During an Easter egg hunt in south-west Germany, a vial suspected to contain radioactive poison, the same substance linked to assassinations by Russia, was found in place of a piece of chocolate.
The discovery occurred in Vaihingen an der Enz, near Stuttgart, on Easter Sunday, as reported by Germany’s DPA. Two individuals came across the small plastic bottle labeled as “Polonium 210” and promptly alerted emergency services, leading to the dispatch of 138 emergency personnel and 41 emergency service vehicles. Fortunately, both men remained unharmed.
The content of the 50-millilitre vial, suspected to contain the highly radioactive and rare isotope polonium-210, which is lethal if ingested or inhaled and notoriously hard to detect, has not been confirmed. This substance has been associated with the deaths of Alexander Litvinenko and Yasser Arafat.
District fire chief Andy Dorroch mentioned that the vial, weighing about 200 grams, seemed consistent with a dense material like polonium-210. However, initial tests for radioactivity at the site yielded negative results. The Environment Ministry authorities have taken possession of the vial for further examination.

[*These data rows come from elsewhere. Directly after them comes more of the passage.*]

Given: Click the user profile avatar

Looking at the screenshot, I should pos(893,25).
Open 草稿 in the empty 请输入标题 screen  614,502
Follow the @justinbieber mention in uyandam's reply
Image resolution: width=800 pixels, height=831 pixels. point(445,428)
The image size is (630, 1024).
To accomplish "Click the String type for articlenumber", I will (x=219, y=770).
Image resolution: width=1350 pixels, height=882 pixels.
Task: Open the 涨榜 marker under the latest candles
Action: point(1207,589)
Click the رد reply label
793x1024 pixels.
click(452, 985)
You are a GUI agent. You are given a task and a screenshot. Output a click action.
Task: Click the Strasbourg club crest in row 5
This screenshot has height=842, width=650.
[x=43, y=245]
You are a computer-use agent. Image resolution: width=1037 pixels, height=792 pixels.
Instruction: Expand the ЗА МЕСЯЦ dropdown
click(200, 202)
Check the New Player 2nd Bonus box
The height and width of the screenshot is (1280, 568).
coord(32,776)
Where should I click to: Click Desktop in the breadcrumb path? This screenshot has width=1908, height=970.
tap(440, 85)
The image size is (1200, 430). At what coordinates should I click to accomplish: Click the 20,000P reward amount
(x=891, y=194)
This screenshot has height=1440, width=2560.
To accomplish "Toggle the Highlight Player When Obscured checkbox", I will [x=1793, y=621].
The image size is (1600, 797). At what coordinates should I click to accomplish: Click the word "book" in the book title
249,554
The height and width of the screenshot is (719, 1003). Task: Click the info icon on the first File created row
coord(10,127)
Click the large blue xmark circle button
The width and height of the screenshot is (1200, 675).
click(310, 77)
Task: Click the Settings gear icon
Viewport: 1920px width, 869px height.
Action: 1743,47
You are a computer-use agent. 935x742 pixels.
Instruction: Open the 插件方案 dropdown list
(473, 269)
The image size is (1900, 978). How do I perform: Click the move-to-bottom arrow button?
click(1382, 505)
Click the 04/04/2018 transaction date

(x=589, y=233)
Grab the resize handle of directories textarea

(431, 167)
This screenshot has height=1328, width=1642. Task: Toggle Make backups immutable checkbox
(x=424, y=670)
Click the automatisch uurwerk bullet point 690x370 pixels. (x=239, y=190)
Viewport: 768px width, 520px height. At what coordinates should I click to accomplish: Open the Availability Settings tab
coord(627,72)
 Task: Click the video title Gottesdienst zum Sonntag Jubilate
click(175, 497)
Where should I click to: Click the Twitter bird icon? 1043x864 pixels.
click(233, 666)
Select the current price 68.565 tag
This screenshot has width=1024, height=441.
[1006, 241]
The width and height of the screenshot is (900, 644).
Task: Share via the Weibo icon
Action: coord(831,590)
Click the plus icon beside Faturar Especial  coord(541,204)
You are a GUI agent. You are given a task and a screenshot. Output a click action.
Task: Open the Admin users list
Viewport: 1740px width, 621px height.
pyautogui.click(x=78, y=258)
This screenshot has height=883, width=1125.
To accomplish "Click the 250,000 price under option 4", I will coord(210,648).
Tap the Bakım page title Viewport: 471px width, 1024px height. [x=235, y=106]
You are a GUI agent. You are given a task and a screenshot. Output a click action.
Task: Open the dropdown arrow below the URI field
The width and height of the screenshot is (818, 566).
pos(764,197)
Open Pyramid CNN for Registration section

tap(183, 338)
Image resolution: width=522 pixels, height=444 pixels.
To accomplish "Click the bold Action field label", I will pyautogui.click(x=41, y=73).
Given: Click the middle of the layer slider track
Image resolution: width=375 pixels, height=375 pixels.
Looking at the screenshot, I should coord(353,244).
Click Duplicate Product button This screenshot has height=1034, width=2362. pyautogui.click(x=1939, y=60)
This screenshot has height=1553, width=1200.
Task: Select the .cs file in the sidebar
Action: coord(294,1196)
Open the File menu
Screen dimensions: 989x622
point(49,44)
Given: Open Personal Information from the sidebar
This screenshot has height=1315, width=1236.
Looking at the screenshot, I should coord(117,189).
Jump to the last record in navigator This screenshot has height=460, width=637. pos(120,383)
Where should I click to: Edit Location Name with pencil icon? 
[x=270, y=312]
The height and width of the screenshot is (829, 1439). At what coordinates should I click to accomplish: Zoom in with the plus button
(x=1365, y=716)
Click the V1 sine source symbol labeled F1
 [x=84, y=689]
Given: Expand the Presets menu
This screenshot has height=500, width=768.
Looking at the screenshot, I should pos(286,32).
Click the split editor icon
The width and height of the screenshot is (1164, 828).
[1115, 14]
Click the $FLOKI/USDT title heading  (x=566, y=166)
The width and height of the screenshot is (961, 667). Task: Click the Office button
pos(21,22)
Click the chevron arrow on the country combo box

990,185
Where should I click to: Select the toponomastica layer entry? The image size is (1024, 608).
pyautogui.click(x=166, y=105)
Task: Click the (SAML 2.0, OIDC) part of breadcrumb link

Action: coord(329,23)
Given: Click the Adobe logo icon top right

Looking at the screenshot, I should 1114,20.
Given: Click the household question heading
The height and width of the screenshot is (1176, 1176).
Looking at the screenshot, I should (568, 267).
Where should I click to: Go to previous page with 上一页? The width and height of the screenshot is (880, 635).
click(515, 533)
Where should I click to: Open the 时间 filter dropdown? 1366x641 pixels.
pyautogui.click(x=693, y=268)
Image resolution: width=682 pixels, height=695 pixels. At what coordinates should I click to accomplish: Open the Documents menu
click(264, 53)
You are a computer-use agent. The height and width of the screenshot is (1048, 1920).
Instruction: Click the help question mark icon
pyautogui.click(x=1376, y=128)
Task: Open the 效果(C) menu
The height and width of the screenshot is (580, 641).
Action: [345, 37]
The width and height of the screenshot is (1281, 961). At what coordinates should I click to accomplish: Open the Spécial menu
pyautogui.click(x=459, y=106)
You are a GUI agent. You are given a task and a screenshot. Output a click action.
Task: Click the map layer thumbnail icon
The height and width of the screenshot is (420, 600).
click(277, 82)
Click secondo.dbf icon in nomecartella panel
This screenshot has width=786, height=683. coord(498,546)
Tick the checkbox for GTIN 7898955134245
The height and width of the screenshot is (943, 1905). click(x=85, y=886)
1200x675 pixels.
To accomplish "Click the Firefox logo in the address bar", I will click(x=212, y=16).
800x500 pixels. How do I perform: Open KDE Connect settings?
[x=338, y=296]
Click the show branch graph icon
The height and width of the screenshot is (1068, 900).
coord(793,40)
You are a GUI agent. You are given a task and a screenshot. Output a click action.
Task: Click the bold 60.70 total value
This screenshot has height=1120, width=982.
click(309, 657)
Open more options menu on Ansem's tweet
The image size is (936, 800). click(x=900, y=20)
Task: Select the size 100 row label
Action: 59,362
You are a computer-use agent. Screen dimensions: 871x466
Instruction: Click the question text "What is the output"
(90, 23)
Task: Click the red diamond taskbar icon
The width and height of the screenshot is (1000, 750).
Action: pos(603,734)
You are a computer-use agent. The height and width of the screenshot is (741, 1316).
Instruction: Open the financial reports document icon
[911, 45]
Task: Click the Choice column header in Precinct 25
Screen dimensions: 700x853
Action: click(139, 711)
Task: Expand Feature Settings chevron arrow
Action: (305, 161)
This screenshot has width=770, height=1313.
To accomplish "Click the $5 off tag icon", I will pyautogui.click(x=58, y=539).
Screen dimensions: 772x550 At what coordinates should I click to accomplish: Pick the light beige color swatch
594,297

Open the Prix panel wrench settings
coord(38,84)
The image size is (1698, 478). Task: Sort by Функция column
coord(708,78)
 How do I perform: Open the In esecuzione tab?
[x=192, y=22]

Litvinenko, a former KGB and FSB agent, fell gravely ill in 2006 after consuming tea spiked with polonium-210 in a London hotel. He passed away three weeks later at 43 years old.
Yasser Arafat, the iconic leader of the Palestinian cause, is believed to have been poisoned with polonium-210 by Israel, a claim denied by the country. Arafat died under mysterious circumstances in 2004 at a French military hospital at the age of 75, a month after falling ill at his West Bank residence, which was under Israeli siege.
In 2012, the Swiss Institute of Radiation Physics discovered traces of polonium-210 on some of Arafat’s belongings. Subsequently, soil and bone samples were collected from his grave in the West Bank. The Swiss team’s 108-page report, published by Al Jazeera in 2013, suggested that the poisoning with polonium-210 was a probable cause of Arafat’s death.